The Practice will provide statutory maternity leave (Ordinary 26 weeks and Additional 26 weeks if eligible) and pay (SMP or MA) in accordance with statutory requirements. The department for Work and Pensions (www.dwp.gov.uk) produces leaflets of employee’ rights & entitlements. For employers’ information see www.dti.gov.uk. The person will still accrue annual leave during the ordinary maternity leave period (up to 26 weeks) which can by agreement be paid instead.

For Doctors – it is agreed in 2007, that as long as the practice receives Doctor Locum payments from the CCG via PCSE, then the practice will top up this SMP/MA and pay to the Doctor the lowest of either, the weekly locum re-imbursement & SMP/MA amount or the employee weekly gross salary. SMP/MA are at a practice cost so is included in the locum re-imbursement. If there is no locum re-imbursement paid to the practice, then the employee will only receive SMP / MA if entitled to do so at that time.

Paternity & Parental Leave:

Paternity leave: eligible employees (farther) whose babies are due or born on or after 6 April 2003 can take up to two weeks paid leave to care for the new baby and support the mother.

Parental leave: employees (both mother & father) who have completed one year’s service with their employer are entitled to up to thirteen weeks unpaid parental leave to care for their child. The leave can usually be taken up to five years from the date of birth: in the case of parents of disabled children, they can take up to eighteen weeks leave up to the child’s 18th birthday.

Study Leave

Doctors are allowed 10 sessions study leave per annum, pro rata for part time. GPR trainers also receive an additional week. (Partners have this as an inclusive total leave entitlement - roughly 8 weeks in total for partners, 9 weeks for GP trainers)

All other staff is entitled to study leave for items approved by the practice manager / Partners /doctor group.

Compassionate Leave:

Staff is initially entitled to 3 days compassionate paid leave on the occasion of the death or for the period (or up to the 3 days) of a serious illness/accident acute hospital admission, of a close family member(s).

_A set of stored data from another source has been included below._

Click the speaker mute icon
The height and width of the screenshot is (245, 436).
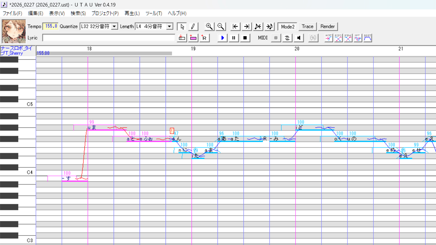pyautogui.click(x=298, y=38)
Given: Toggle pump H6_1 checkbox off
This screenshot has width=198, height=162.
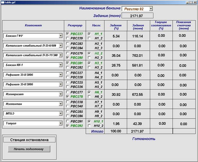Looking at the screenshot, I should [x=89, y=92].
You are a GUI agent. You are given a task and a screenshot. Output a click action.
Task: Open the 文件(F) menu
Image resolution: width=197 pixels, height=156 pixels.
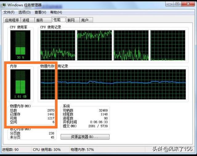(9, 12)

The manager, or a practice partner in the manager’s absence, can agree up to a further 2 days. A family member is identified as for compassionate leave as a mother, father, children, partner or grandparents only. Any other compassionate leave will be at the discretion of the Manager (or a practice partner in their absence), and will be as unpaid. Alternatively or as addition to, the employee can use any unused annual leave, and/or accrued TIL.